### WHAT YOU SHOULD DO
The answer must be every line of the records below that contains the word "Expand", copied out.

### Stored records
┌────────
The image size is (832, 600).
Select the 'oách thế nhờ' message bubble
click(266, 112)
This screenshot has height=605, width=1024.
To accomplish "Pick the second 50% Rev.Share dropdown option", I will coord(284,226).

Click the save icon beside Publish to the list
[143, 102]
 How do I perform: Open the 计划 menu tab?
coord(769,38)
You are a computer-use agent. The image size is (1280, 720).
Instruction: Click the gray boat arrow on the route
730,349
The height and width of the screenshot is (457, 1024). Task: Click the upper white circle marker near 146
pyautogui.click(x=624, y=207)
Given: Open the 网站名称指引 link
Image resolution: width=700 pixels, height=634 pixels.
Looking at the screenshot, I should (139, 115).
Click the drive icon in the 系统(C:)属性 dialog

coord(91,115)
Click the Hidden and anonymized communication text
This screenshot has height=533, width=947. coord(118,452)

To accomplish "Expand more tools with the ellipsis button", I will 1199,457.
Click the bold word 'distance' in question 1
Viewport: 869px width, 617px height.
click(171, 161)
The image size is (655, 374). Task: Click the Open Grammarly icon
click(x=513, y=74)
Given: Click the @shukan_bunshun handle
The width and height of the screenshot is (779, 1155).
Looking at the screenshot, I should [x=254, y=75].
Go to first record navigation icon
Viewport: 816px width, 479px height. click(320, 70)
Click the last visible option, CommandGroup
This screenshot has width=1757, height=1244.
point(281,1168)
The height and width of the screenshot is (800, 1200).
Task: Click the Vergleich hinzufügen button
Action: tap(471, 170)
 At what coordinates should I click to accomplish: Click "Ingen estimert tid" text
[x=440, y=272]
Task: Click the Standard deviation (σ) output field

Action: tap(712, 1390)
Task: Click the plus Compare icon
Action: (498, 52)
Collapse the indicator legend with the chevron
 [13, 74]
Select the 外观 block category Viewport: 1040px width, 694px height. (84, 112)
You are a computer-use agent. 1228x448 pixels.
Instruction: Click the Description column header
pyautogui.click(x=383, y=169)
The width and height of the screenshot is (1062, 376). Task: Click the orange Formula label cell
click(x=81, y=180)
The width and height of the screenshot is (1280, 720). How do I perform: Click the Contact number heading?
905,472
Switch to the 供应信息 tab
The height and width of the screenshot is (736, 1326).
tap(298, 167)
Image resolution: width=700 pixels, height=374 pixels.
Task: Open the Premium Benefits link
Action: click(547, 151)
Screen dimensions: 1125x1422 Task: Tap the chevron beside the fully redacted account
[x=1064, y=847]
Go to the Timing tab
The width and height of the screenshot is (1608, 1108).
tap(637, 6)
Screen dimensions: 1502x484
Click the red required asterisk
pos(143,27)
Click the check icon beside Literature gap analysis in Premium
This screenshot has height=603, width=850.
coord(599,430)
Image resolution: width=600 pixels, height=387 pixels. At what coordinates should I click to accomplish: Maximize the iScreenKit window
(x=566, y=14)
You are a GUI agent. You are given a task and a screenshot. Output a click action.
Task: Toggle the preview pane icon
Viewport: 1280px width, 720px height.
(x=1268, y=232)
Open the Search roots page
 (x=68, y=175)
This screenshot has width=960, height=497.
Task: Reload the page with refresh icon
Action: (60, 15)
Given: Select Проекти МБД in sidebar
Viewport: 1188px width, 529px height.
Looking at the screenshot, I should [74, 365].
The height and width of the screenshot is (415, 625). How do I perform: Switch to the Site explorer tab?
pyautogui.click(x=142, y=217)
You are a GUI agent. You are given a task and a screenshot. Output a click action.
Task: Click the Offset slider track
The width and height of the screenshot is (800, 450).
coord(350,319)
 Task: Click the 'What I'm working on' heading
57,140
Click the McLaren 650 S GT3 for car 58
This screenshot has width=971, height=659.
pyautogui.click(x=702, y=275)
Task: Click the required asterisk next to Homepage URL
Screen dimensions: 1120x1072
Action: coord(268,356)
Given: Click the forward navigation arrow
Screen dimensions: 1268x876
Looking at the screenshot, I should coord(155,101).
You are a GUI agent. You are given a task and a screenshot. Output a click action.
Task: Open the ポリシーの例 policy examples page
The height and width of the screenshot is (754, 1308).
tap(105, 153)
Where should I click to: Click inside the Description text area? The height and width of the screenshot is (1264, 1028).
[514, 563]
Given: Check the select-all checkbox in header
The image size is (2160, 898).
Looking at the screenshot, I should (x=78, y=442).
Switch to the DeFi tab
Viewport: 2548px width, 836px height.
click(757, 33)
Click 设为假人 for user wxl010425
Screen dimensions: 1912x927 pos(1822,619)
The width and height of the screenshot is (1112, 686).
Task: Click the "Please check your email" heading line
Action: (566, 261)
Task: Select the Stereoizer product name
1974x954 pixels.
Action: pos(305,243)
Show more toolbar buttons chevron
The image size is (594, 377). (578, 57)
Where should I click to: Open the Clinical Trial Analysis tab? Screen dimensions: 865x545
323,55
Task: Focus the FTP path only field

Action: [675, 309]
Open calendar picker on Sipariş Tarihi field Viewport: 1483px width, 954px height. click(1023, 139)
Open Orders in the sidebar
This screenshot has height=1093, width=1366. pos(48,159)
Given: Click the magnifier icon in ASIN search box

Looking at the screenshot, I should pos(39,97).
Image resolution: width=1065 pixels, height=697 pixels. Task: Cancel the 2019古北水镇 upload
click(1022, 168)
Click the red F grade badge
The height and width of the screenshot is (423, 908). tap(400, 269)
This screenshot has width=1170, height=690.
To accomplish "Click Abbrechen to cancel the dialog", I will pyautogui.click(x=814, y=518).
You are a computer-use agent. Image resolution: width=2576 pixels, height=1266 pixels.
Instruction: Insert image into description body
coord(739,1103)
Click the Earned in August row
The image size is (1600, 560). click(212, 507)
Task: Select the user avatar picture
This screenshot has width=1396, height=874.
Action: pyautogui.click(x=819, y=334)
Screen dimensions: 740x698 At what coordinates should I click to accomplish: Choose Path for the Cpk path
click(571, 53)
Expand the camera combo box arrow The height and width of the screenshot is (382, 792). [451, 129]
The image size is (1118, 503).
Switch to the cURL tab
└────────
### RESPONSE BELOW
To accomplish "Expand more tools with the ellipsis button", I will 1199,457.
Expand the camera combo box arrow The height and width of the screenshot is (382, 792). [451, 129]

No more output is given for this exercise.